2. Pin every alias to a concrete model version in the gateway. No "latest" aliases. The alias-to-version mapping is owned by the platform team.

3. Track retirement dates centrally. Every model version in production is on the deprecation calendar. Migrations are scheduled before the retirement date with the eval backstop and canary discipline of chapter 09 of 02_ai_infrastructure/01.

Three concrete capabilities the system gains as a result.

  • Migrations are calendar-driven, not emergency-driven.
  • A model version change does not require a code deploy of every product that uses it.
  • Cross-product visibility — the platform team can answer "which products are still on the retiring model" in seconds, not weeks.

Where stabilisation sits in the modernisation sequence

This chapter assumes:

  • The eval backstop (chapter 03) exists, so each model migration can be verified.
  • Observability (chapter 06) is live, so the audit log records which model was actually used per call — necessary to confirm the migration has rolled out.
  • The gateway (module 02_ai_infrastructure/01) exists in some form. If it does not, this chapter doubles as the case to build the minimum gateway as part of the modernisation. A thin gateway with just routing and audit is enough to start.

If the gateway does not yet exist, the lead has a choice: build a thin gateway as part of this work, or do this work as a small wrapper layer that introduces the alias indirection in-process. The thin gateway is the better trajectory because it scales to the rest of the platform; the in-process wrapper is a faster start that you may need to retrofit later.


The migration steps

For one alias (say, smart-reasoner), six steps.

Step 1 — Inventory model call sites

The audit produced a partial list. Confirm it with another grep and a code-walking pass:

src/agents/reviewer.py:88           model="claude-3-opus-20240229"
src/agents/reviewer.py:142          model="claude-3-opus-20240229"
src/agents/summariser.py:34         model="claude-3-haiku-20240307"
src/handlers/explain.py:60          model="claude-3-opus-20240229"
src/handlers/extract.py:21          model="claude-3-sonnet-20240229"

Five call sites; three different model versions. Group by intent: the reviewer, explain, and (likely) extract handlers all need the smart-reasoner alias; the summariser needs the fast-summariser alias.

Step 2 — Choose aliases and pin versions

Declare the aliases.

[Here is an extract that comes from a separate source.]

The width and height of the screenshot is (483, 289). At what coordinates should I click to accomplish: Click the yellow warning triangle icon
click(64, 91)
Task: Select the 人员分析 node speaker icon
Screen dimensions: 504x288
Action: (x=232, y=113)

For this inherited system:

aliases:
  smart-reasoner:
    candidates:
      - id: "anthropic:claude-sonnet-4-6:ap-south-1"
        weight: 100
  fast-summariser:
    candidates:
      - id: "anthropic:claude-haiku-4-5:ap-south-1"
        weight: 100

The choice of which concrete version to pin can be:

  • The version production already runs, if it is current — straight migration, no behaviour change.
  • A newer version, if production is on a retiring model — combined migration that does behaviour-change work too.

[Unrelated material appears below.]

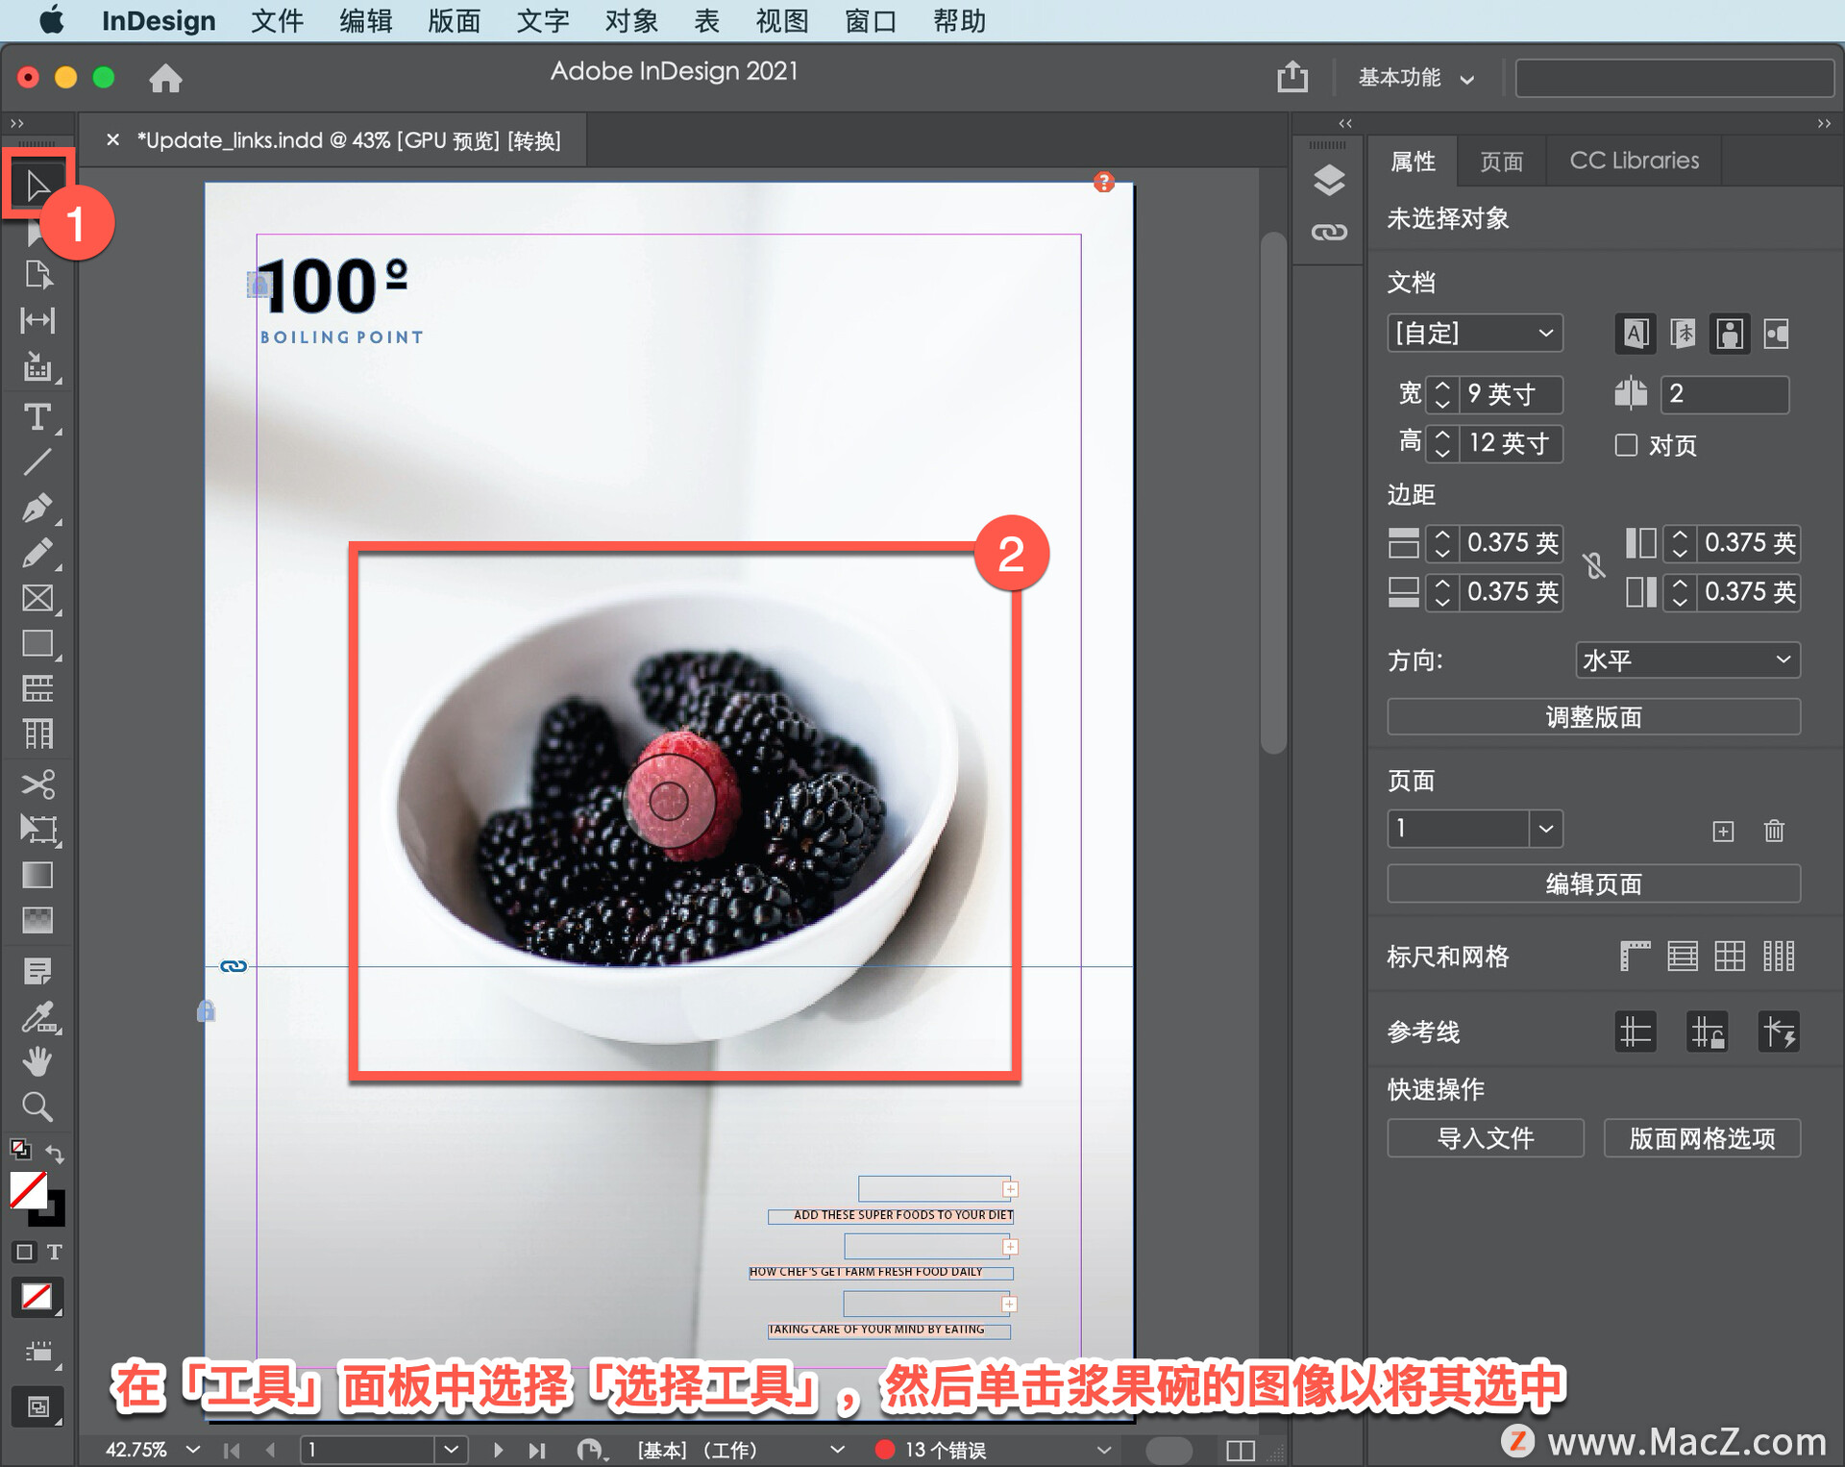Click the delete page trash icon

pos(1774,831)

The first is safer; the second is sometimes forced by a tight retirement deadline. If both, do the alias migration first (no behaviour change), then the version migration as a separate step (chapter 09 of 02_ai_infrastructure/01 provides the canary pattern).

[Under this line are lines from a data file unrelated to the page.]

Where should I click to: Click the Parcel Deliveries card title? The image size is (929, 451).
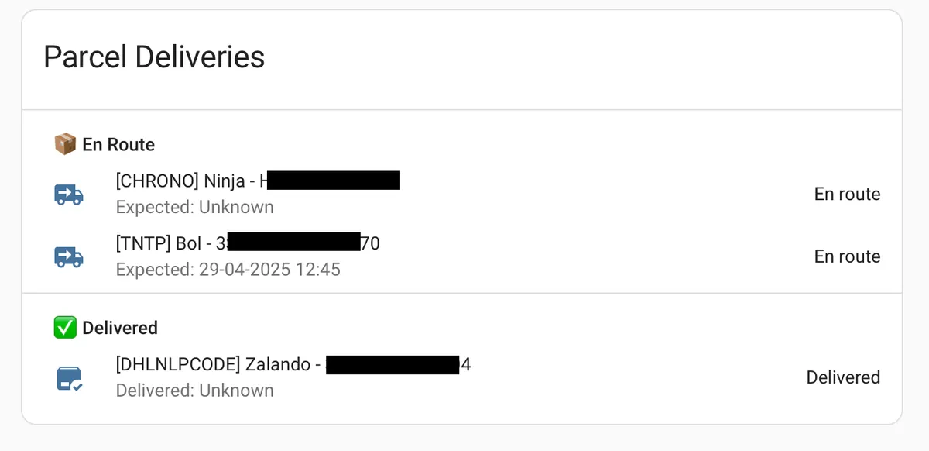tap(154, 57)
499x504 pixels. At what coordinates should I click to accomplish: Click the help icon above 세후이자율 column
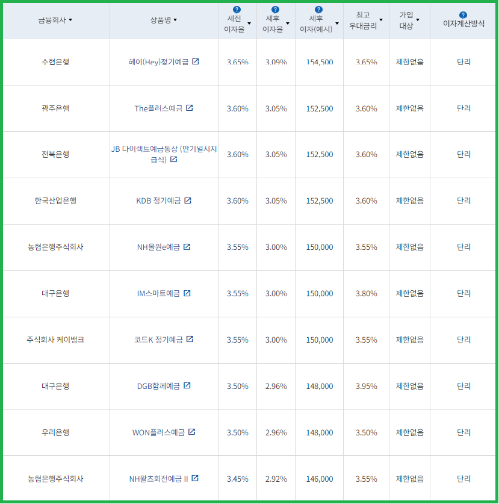[274, 8]
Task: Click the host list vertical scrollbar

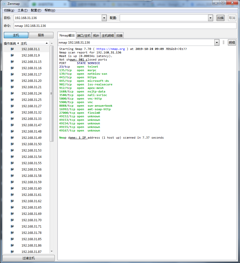Action: [52, 94]
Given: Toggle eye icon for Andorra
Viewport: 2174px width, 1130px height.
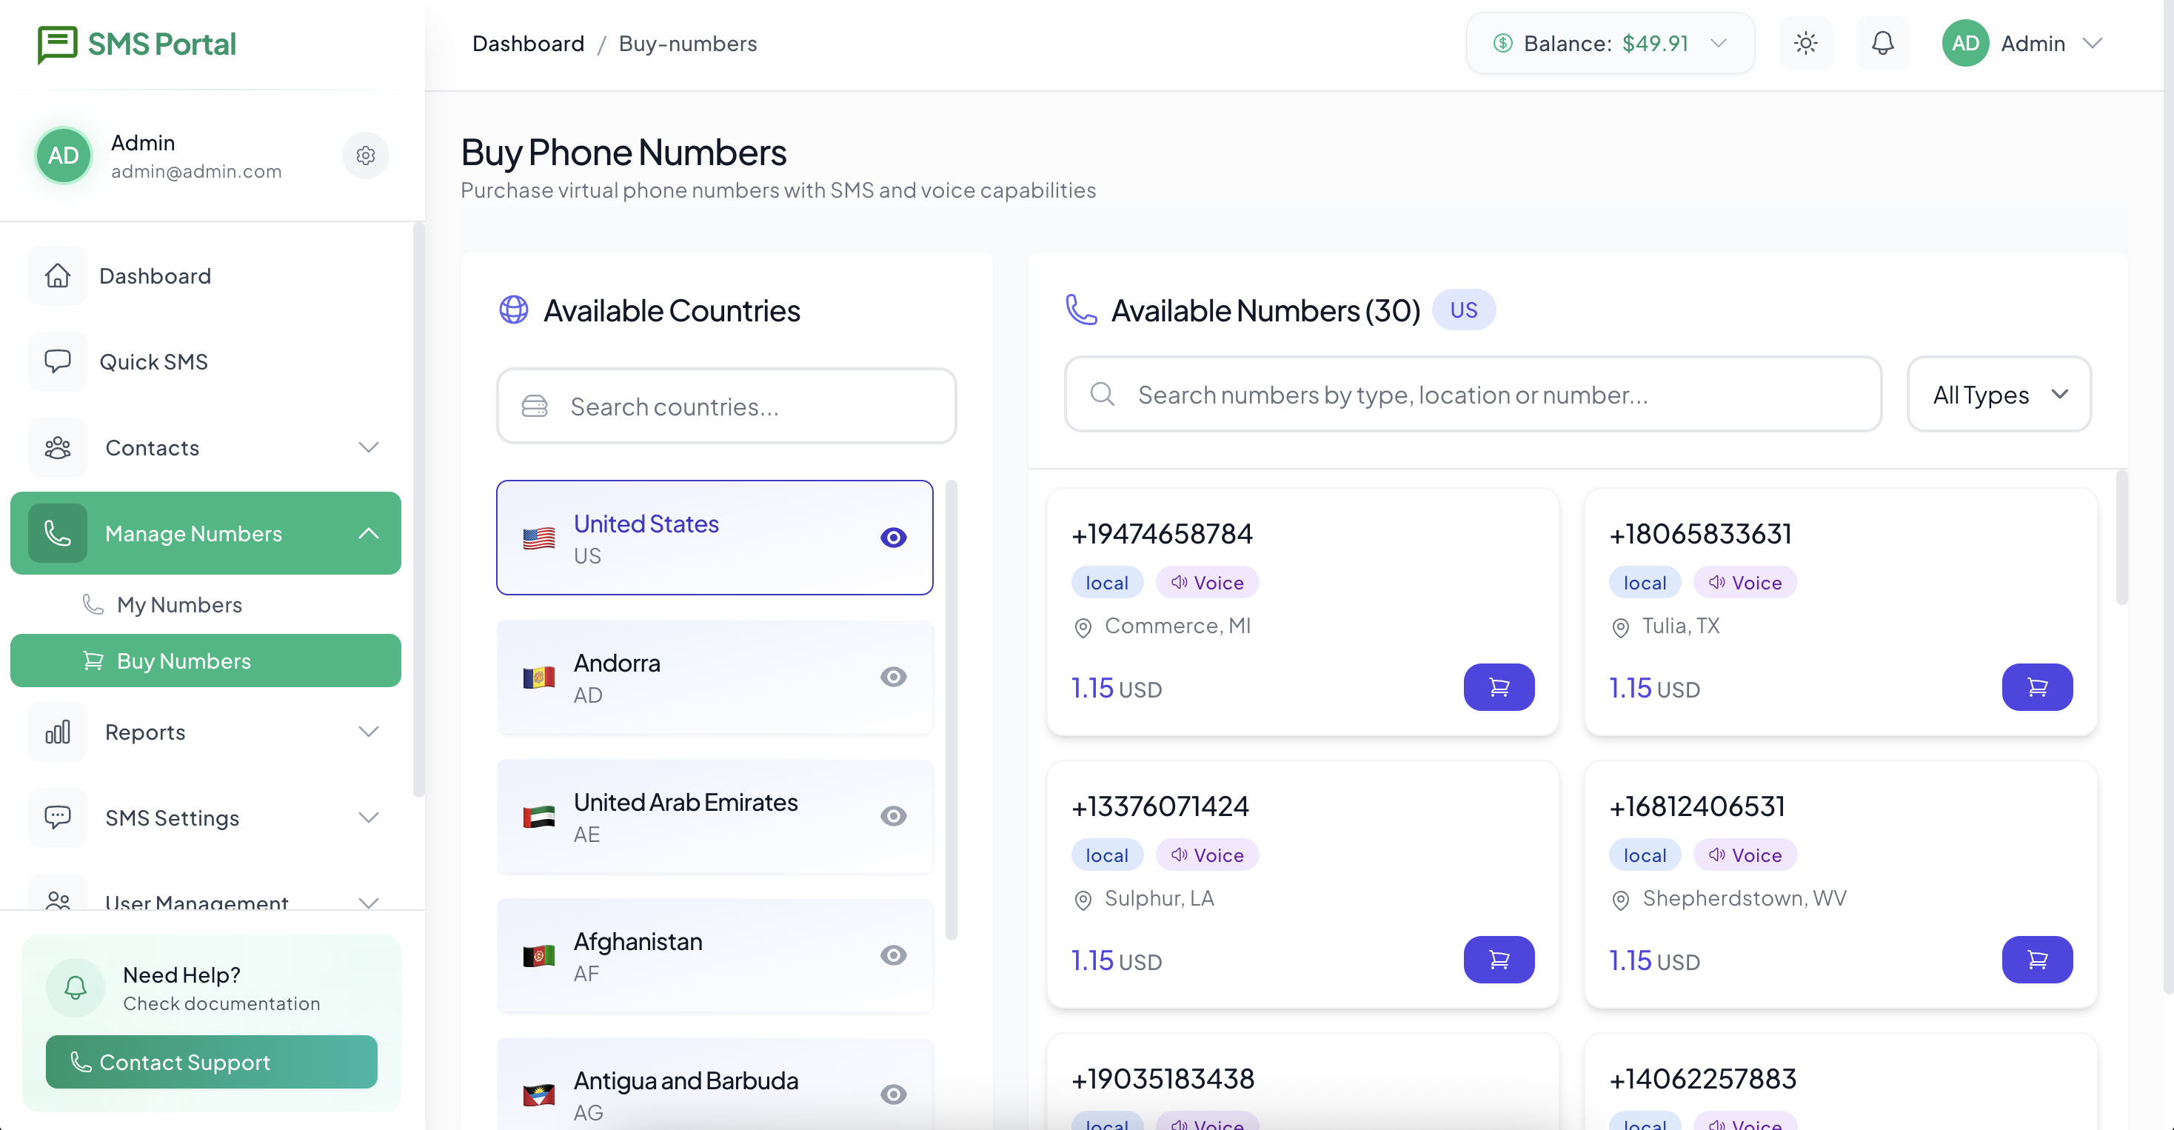Looking at the screenshot, I should (x=893, y=677).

Step 3 — Wire the gateway call

Change each call site to call the gateway:

# before:
response = anthropic.Client().messages.create(
    model="claude-3-opus-20240229",
    messages=[...],
    max_tokens=1000,
    temperature=0.2,
)

# after:
response = gateway.call(
    model_alias="smart-reasoner",
    messages=[...],
    max_output_tokens=1000,
    temperature=0.2,
    tenant_id=request.tenant_id,
    feature_id="reviewer",
)

The gateway resolves the alias to the pinned concrete model, calls the provider, records the audit, and returns the response in the unified shape (module 02_ai_infrastructure/01 chapter 02).

Step 4 — Feature-flag the rollout

For each call site, the migration is behind a flag at 1% → 10% → 50% → 100%. The eval (chapter 03) runs at each stage; the audit (chapter 06) shows which model handled each call. A regression is rolled back by flipping the flag.

The flag is per-call-site so a problem in one site does not require rolling back the others.

Step 5 — Verify with the eval and the audit

After 100% rollout, two checks:

  • Eval: scores match the pre-migration baseline within tolerance.
  • Audit: every call to this surface now records the gateway as the call site; no calls bypass the gateway.

The audit check is the proof that the migration is complete. A persistent bypass means the migration is partial; investigate which path is still using the old code.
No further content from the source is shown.